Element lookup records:
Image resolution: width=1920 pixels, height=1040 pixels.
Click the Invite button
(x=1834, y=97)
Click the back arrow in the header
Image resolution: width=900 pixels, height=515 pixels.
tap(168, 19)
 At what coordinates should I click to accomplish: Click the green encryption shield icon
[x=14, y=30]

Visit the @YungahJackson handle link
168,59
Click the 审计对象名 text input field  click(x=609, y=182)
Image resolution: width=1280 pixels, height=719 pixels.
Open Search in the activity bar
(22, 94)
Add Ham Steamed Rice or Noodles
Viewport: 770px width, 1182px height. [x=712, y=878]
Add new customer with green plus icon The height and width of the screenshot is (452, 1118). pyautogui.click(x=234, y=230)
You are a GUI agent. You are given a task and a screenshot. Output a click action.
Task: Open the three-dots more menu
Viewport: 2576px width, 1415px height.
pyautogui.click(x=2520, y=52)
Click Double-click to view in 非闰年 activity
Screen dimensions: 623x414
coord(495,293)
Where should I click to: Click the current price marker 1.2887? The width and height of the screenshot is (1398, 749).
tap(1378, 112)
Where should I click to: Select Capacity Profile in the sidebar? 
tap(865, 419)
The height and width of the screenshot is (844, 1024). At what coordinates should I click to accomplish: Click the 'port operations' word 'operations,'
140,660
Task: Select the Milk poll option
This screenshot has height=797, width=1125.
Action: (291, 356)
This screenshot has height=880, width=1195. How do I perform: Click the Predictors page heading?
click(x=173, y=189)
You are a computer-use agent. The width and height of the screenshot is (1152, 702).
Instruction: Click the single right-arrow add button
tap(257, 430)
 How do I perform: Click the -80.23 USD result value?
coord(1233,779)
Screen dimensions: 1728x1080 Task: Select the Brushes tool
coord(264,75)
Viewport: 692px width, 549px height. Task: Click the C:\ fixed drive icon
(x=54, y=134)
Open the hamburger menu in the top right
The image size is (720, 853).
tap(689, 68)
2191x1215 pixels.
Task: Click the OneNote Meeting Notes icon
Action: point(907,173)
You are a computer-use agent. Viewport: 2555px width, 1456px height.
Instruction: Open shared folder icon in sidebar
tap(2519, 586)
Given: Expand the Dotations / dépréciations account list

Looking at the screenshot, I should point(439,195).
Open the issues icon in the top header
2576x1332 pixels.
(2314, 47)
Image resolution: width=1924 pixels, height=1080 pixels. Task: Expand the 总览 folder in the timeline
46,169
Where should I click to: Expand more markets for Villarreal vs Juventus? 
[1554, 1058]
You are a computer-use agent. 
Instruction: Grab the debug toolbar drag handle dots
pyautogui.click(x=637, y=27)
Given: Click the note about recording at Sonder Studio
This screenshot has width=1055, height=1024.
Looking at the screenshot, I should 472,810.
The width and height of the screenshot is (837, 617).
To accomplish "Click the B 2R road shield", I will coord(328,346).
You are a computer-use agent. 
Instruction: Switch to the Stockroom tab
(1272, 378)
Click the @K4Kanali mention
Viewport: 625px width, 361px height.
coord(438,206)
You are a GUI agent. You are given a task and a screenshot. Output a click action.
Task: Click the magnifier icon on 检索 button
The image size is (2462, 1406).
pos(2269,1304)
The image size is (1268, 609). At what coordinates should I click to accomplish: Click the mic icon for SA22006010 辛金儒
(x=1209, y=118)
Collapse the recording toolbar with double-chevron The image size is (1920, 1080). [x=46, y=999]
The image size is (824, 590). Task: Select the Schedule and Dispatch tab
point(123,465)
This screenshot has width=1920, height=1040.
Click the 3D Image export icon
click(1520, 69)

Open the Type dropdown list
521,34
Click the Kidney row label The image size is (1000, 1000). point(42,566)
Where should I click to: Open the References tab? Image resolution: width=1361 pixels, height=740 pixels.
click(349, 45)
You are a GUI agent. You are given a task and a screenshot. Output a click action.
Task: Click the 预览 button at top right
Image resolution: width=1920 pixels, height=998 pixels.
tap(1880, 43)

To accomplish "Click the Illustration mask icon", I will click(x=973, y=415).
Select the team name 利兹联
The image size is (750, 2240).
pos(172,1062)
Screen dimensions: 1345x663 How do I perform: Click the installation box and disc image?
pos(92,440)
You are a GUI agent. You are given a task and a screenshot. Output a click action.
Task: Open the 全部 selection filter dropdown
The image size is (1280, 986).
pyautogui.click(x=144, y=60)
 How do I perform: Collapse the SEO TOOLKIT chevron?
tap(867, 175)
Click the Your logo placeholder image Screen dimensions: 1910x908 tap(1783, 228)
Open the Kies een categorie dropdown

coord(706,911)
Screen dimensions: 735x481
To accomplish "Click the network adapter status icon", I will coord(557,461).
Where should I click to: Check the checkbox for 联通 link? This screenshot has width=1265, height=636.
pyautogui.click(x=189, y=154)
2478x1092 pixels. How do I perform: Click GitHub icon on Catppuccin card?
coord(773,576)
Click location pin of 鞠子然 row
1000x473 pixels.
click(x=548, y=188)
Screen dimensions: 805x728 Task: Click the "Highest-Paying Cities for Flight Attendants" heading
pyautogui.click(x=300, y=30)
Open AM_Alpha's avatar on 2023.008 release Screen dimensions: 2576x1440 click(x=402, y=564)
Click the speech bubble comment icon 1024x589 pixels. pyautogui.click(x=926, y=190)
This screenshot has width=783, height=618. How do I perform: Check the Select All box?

WORK TO COMPLETE: Rewrite the records as a numbered list, starting at the line containing "Open AM_Alpha's avatar" and running through the end of the records, both ends included and blank lines omitted.

SOLUTION:
1. Open AM_Alpha's avatar on 2023.008 release Screen dimensions: 2576x1440 click(x=402, y=564)
2. Click the speech bubble comment icon 1024x589 pixels. pyautogui.click(x=926, y=190)
3. This screenshot has width=783, height=618. How do I perform: Check the Select All box?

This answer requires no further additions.